Coming out just a little over a year after the original game, Persona 5: Dancing in Starlight feels like it’s been rushed out to strike while the iron is hot rather than Atlus waiting for the pieces to fall into place.
Compared to its companion game, Persona 3: Dancing in Moonlight and the game that started the series’ rhythm-based spin-offs, Persona 4: Dancing All Night, the Phantom Thieves’ time on the dancefloor feels strained, as it doesn’t have the wealth of music to pull from. While Persona 3 and 4 have had spin-offs, remakes, and anime, each bringing new music along with it, as of Dancing in Starlight’s original Japanese launch in May, all Persona 5 had was the original game. In the months that followed, the game was adapted into an anime that features several new vocal tracks that aren’t accounted for in Dancing in Starlight’s on-disc setlist, and the new 3DS dungeon crawler Persona Q2: New Cinema Labyrinth is launching in a matter of days.

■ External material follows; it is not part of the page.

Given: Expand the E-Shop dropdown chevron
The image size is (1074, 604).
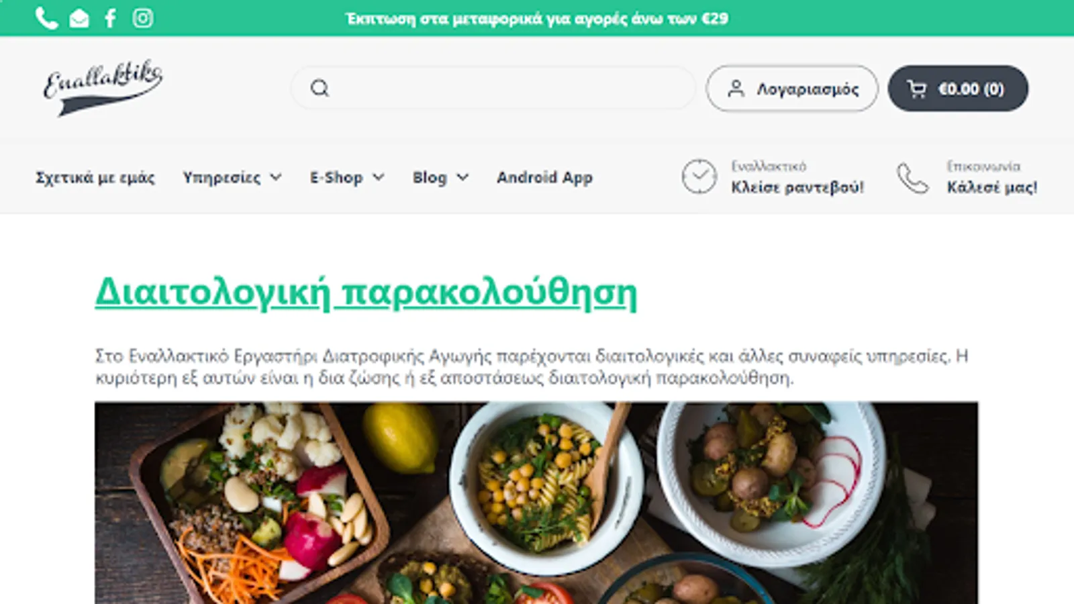Looking at the screenshot, I should click(x=379, y=177).
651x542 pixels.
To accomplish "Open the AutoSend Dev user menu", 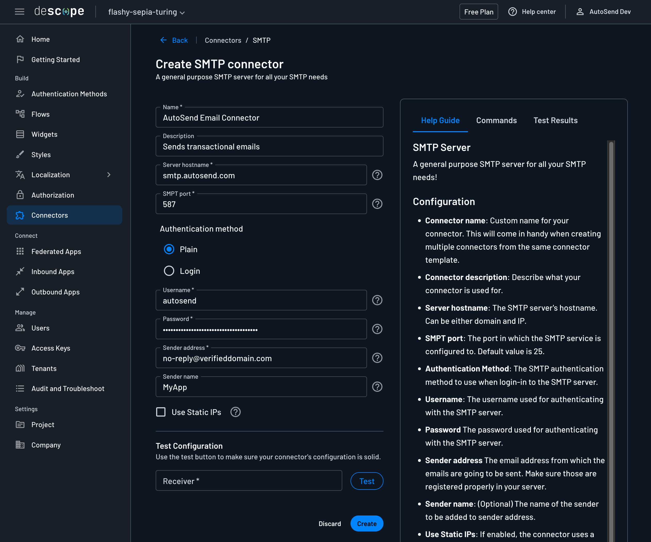I will click(x=603, y=12).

That’s not to say that Dancing in Starlight doesn’t deliver a fun, flashy, and danceable collection of ear candy with what it has, but when several songs are repeated and remixed, and characters like Ryuji Sakamoto and Yusuke Kitagawa are relegated to untouched instrumental tracks, it’s hard not to wonder what the game would have looked like had Persona 5 and all its associated media been given time to bolster a stronger soundtrack. That lack of notable music and remixes makes Dancing in Starlight the least re-playable of all three games, and with the exception of handful of standouts, very few songs have stuck with me in the way 3 and 4’s dancing games have.

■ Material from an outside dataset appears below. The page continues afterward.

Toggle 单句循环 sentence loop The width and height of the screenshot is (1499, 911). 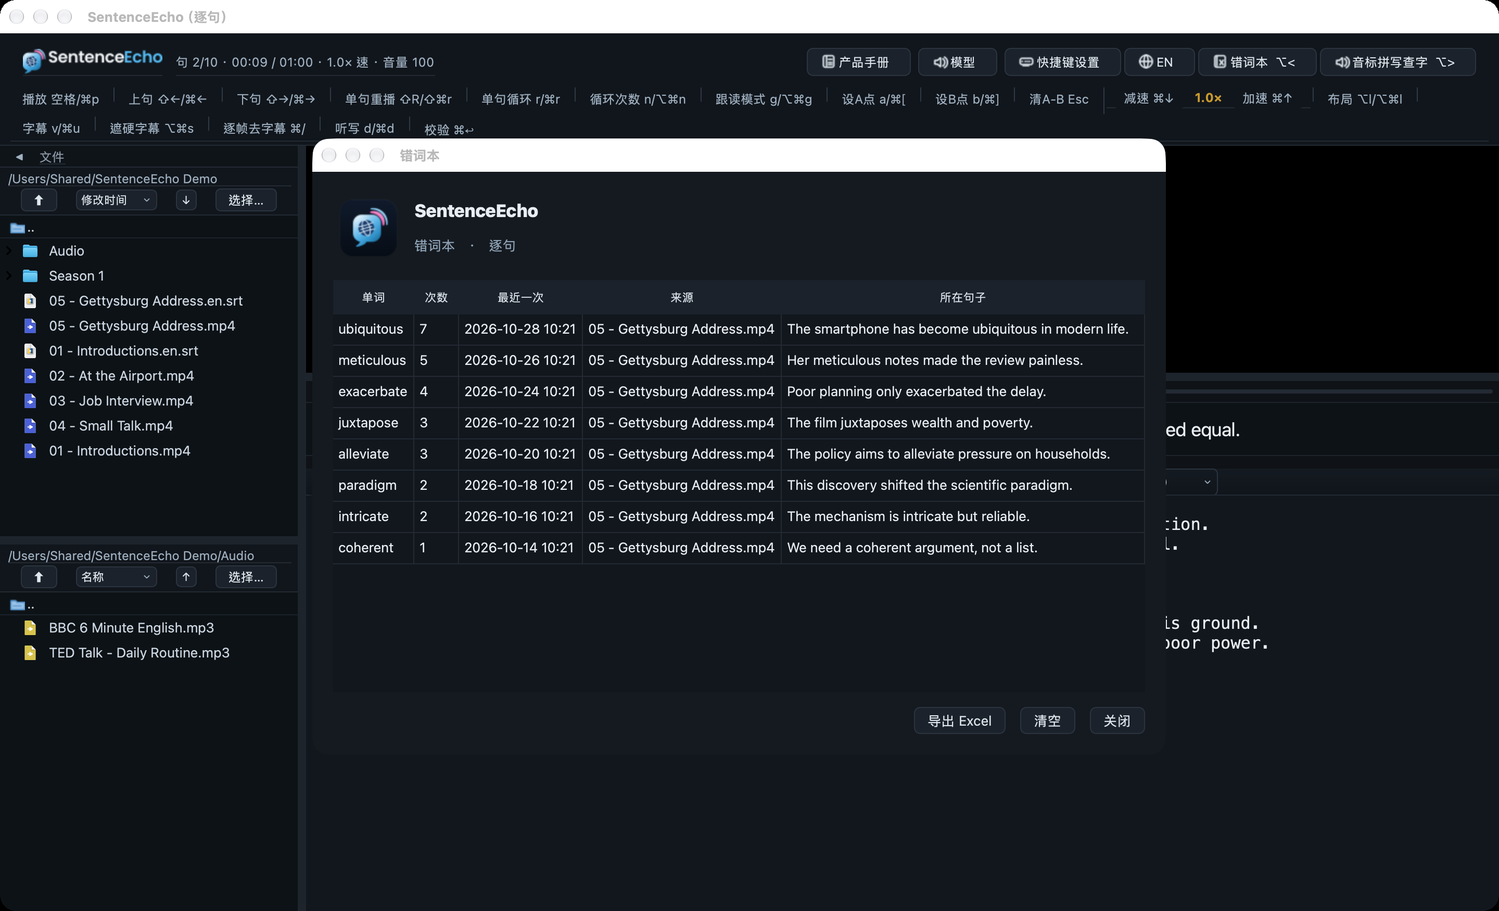tap(521, 99)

All that being said, Dancing in Starlight still manages to capture the loving camaraderie Persona is known for, even against the absurdity of its premise. Unlike Persona 4: Dancing All Night, both Starlight and Moonlight feature their respective parties being transported to Club Velvet, a dance club that takes place entirely within their dreams. Rather than contrive a reason for the characters to dance, Starlight and Moonlight are fairly upfront about the fact that they don’t really have a reason behind the shift from fighting demons to dancing to extremely good j-pop music. Why are the Phantom Thieves suddenly skilled dancers? It’s a dream. Why does nobody talk about their dancing antics at any other point in the series? They forgot about it because it was a dream. There’s something freeing about this transparency that none of this matters and to just go with it, but the lack of a real story mode like Dancing All Night had deprives these characters of some of the growth that came with it. Story mode is instead replaced by social events, which are essentially additional social link scenes from the main games. Each character has something resembling an arc, but again the whole dream scenario renders them meaningless. It makes Dancing in Starlight feel like a side story rather than anything substantial, but it’s hard to not get caught up in it all when these characters are as strong as they are. The Phantom Thieves and their friendship and support of one another is what sells the infectious dance party they’ve been dragged into.
While the music doesn’t hold a candle to its Persona 3 and 4 equivalents, Dancing in Starlight is still just as fun and joyous as its prequels’ contemporaries. The Persona dancing games are challenging, but accessible, easing you into its rhythmic logic with four difficulty levels and unlockable buffs and debuffs to help you adjust the difficulty to your liking, such as additional tries, adjusting note speed, or even just preventing failure altogether. It’s frantic and incredibly addictive, and the way it crafts each song and dance around the character performing it made it all the more fun for me as a Persona fan. Ryuji’s dancing is chaotic and unorganized, but it fits with his delinquent personality. Haru is elegant and disciplined, and Ren is stylish to signify his status as the leader of the Phantom Thieves. Starlight is a treat for anyone who loves Persona 5 and the characters found therein, simply because of how well it captures that group of teens and their relationships.
It’s that same clear care to portraying the Phantom Thieves that makes Dancing in Starlight’s lackluster soundtrack all the more disappointing. Listening to songs from Persona 5 The Animation and wishing they’d been given their rightful place alongside some of these great remixes and taken the place of the filler makes what Dancing in Starlight has feel more half-baked than it probably should. It’s just as lovingly crafted as Persona 3 and 4’s dancing games, but it’s crippled by a lack of memorable music that elevates the other Persona rhythm games to something beyond obligatory.